I had a late night yesterday, and got very little sleep. And it has really affected my skin! My skin looks awful. It's dull, uneven in skin tone and the hyper pigmentation marks seem darker... sucks!! I also have a pimple forming on the right side of my mouth. It hurts to open my mouth.
Sleep is so important. I need to get to bed earlier... I hate being a night person! I love staying up late...
But NO not anymore... I have to take care of my skin!
I can now add sleep to the list of things that causes my acne - genetics, hormones, stress, and now lack of sleep ( I have a feeling this list is going to get longer in the future....)
On other things, my diet is going okay, didn't have any junk today...that's pretty good for me!
I love my chocolate - but I have been substituting it for some organic liquorice instead. It's a good sugar fix.
I should be drinking more water though... but I hate having to pee all the time...lol
I am a bit nervous about tomorrow night... I have a dinner party on and it's my first social event in 3 months!
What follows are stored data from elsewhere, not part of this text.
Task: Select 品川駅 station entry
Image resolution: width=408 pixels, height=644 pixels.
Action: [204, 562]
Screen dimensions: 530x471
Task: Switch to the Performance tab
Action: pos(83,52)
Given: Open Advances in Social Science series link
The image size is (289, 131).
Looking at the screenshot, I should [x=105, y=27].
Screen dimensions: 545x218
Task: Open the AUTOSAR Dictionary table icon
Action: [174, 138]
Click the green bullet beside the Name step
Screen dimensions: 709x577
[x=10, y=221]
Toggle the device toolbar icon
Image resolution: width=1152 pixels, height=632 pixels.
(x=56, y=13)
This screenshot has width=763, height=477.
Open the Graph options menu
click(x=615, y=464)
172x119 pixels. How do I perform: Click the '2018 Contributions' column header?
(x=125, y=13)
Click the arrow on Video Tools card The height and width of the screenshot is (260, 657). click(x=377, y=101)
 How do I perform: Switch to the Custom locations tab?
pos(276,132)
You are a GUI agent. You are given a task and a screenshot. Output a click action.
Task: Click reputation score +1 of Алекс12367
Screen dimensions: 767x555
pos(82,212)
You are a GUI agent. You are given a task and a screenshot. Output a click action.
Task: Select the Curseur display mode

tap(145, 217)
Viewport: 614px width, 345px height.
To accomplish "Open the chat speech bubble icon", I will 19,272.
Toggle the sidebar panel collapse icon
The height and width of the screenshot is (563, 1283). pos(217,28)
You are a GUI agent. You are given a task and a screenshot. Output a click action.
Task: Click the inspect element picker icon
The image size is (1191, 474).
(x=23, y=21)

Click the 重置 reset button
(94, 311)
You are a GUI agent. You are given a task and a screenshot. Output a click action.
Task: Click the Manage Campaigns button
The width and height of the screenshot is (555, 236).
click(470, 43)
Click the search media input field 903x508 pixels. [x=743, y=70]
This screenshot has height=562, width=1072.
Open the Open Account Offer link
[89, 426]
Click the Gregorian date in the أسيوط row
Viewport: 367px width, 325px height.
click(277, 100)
The last three months have been really hard for me because of my skin.I have been hiding at home and avoiding all social events! I have not seen any of my friends in the last 3 months...I have been making all sorts of stupid excuses. This has been really hard on my husband, who has had to go on his own to these events, and lie about me being sick or whatever. He has been really supportive, but I know it's not easy for him to understand my situation.
My skin has improved now - I don't have as much active acne, it's more hyperpigmentation, but I still feel very self conscious. Also, I think I have gotten so used to being a hermit that I have no motivation to go out. I've also been so anxious lately, that I think even though my skin is getting better, I can't get rid of this anxiety (keep thinking...what if it gets worse...what if people think i look bad...etc etc). I feel like an idiot! I do want to go out and have a life... but yeah I am fearful. My husband made me promise a few weeks ago that I would start coming out from the start of Dec...and so now I have to... argghh..... I think most of friends are annoyed at me as it is because I have not made an effort to go out with them lately. It's hard to explain this acne and need for isolation business to anyone... if you don't have acne and self-esteem issues, you won't get it!
...I guess I really need to start somewhere - I am not perfect, but hey it's okay, I need to start living. If I wait for things to be perfect, I might be waiting forever.
I am also not going to wear any make-up tomorrow night - I don't want to take any risk of irritating my skin. It's really sensitive at the moment because of the Epiduo. Gosh this is going to be a hard tomorrow...especially with that nasty pimple forming near my mouth.... god help me get through this! Better get some sleep as well!